LOCAL councillors will hear that the Buchan Community Plan has completed a successful first year, with significant progress reported on actions raised within it.
Workshops are now to take place on August 30 and September 20 to provide an opportunity for open discussion regarding actions in the current Community Plan and to put forward new priorities and actions for the next edition of the scheme.
In a report going Aberdeenshire Cuncil’s Buchan Area Committee whcih meets today (Tuesday), area manager Chris White says a high proportion of actions within the second Summary Monitoring Report have been recorded as ‘progress excellent, on time’, with some actions now completed.
He states actions recorded as ‘Behind Schedule’ or ‘Not Progressing’ are actions mainly affected through a lack of resources or changes within staffing structures.
The Buchan Community Plan workshops hope to attract attendance from members of the Buchan Area Committee, Local Community Planning Group and Area Management Team, current participants of the Plan, as well as many of the contacts and links which have been built up locally within community planning.
Mr White says: “Community consultation and engagement involving all partners has taken place during 2010/2011, and this information will be used to update the next Buchan Community Plan.
“These include the Buchan Youth Consultation ‘Fit de ye think aboot far ye bide’ and new Community Action Plans for Mintlaw and Boddam.”
A number of suggestions following discussion by local partners have been included within an Aberdeenshire wide proposal for development of local community plans.

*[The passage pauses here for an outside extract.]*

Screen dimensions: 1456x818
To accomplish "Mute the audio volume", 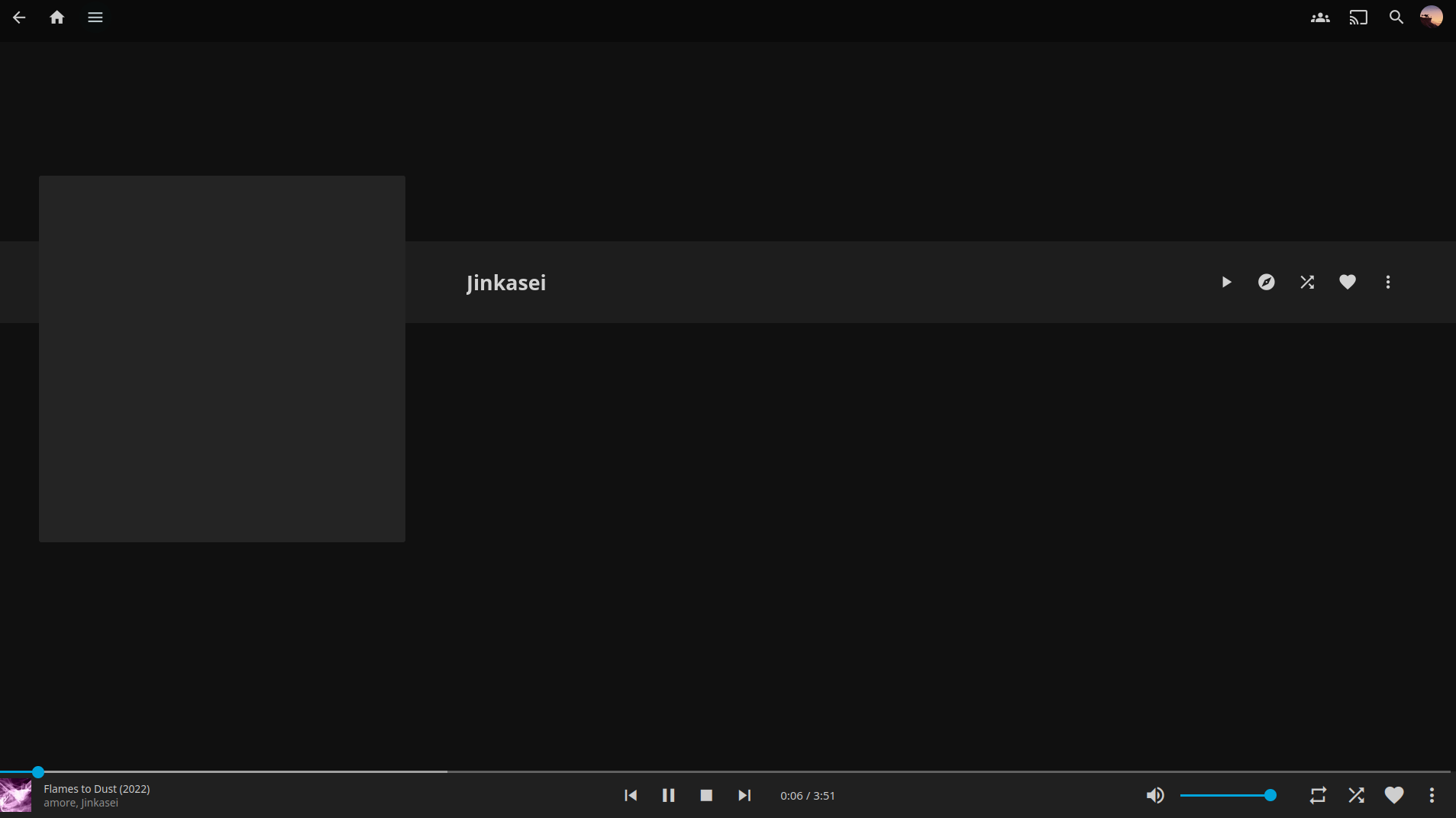I will [x=1155, y=796].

This proposal has recently been agreed by the Community Planning Executive, who has recommended that the Community Planning Board also support this proposal.
Monitoring will continue every six months, but it has been agreed to retain a four-year plan with an interim update published online every two years.
Mr White continues: “The plan will be an online living document that can be updated on an ongoing basis, to ensure that the actions and contacts remain current for the life of the document.
“A four-year plan allows communities to include longer-term actions such as capital projects and nurtures forward planning. By providing an interim update to the plans every two years, we can keep on top of emerging needs, shifting political landscapes and budgetary challenges.”